If you drive along the A34 past Newbury this afternoon or tomorrow night, summer or winter, you will, whether you know it or not, be driving over a spirited land. Under the tarmac of the fast lane is a pixie spirit of glee. Under the middle lane, a robust spirit of courage. Under the slow lane, as deep and certain as earth, an older spirit of honour. And along every inch where the hard shoulder meets the grass and thistles, the two most irrepressible spirits of all: love and life. For love of life, for green, green life, a piece of theatre was played here in the mid-nineties, when hundreds of people camped in treehouses and benders to try to stop the road being built through a landscape of surpassing beauty.

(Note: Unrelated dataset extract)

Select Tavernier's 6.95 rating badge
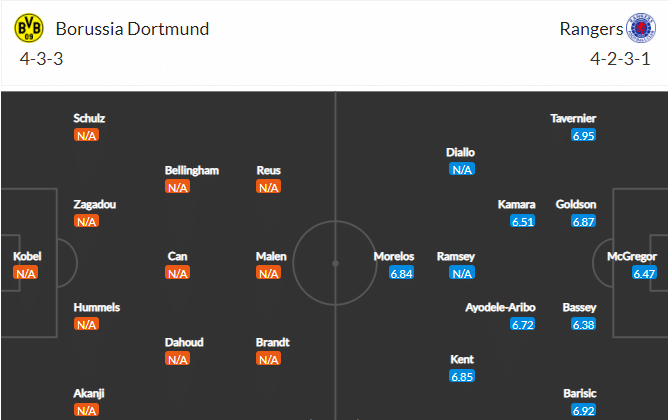Image resolution: width=668 pixels, height=420 pixels. [x=583, y=135]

Some of the players were tangly pissheads and some were darlings of innocence. Some invented an idiosyncratic architecture out of trash and some flew their words like kites from the treetops. Some fought funny, some fought angry, some fought stoned. They fought and failed to stop this particular road being built, but they succeeded in ambushing the imagination of a nation, and did so with flair and fury and fire.
Some came and blew a thoughtful breath to the flame. A few burned out and their part in this play left them charred. More, though, came and found their souls lit from this strange fire. A difficult fire, a fantasmagoric fire, a fire fit for a phoenix. This is written for them all. Crucially, it was also written by them all – it is fiction but it is also a truth, a record of my respect for all the players who put their liveliness on the line and who stepped then across the walkways between trees by starlight, and who step again now across these pages. “I found the poems in the fields and only wrote them down,” said John Clare, England’s peasant poet. Anarchipelago is a kind of “found fiction”, a story I heard in the mud and treehouses in that extraordinary time.